> [EXTRACTED MATERIAL]:
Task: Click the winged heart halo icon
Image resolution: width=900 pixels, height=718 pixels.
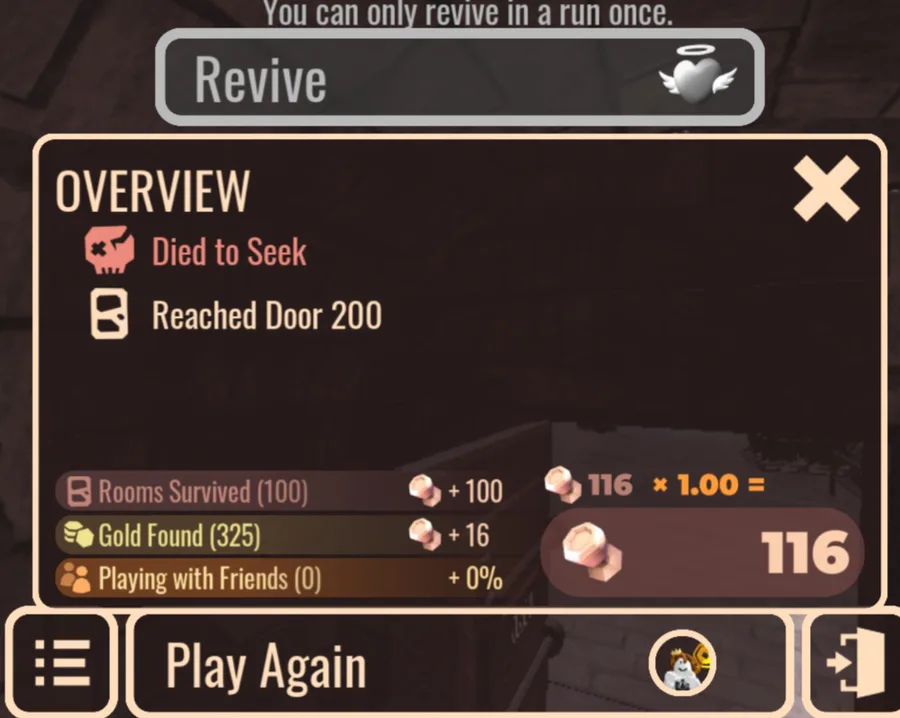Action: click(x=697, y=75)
--
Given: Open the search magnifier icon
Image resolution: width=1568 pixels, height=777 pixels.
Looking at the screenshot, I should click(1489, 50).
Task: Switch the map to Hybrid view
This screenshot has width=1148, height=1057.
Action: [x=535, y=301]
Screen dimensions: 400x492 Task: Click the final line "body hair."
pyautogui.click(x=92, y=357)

> [WHAT THE TASK ASKS]: Retype the listing lines starting at the line containing "Task: Click the winged heart halo icon" and ending at the line containing "Action: click(x=697, y=75)", with both of those lines included. Leave the pictures out of your answer.

> [THE RESPONSE]:
Task: Click the winged heart halo icon
Image resolution: width=900 pixels, height=718 pixels.
Action: click(x=697, y=75)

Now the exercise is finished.